**Records provided:**

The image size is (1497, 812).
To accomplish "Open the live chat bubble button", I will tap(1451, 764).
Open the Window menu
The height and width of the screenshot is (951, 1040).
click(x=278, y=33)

**The task:**
An exact copy of the listing above is needed, so write it out again.

**Solution for this exercise:**
The image size is (1497, 812).
To accomplish "Open the live chat bubble button", I will tap(1451, 764).
Open the Window menu
The height and width of the screenshot is (951, 1040).
click(x=278, y=33)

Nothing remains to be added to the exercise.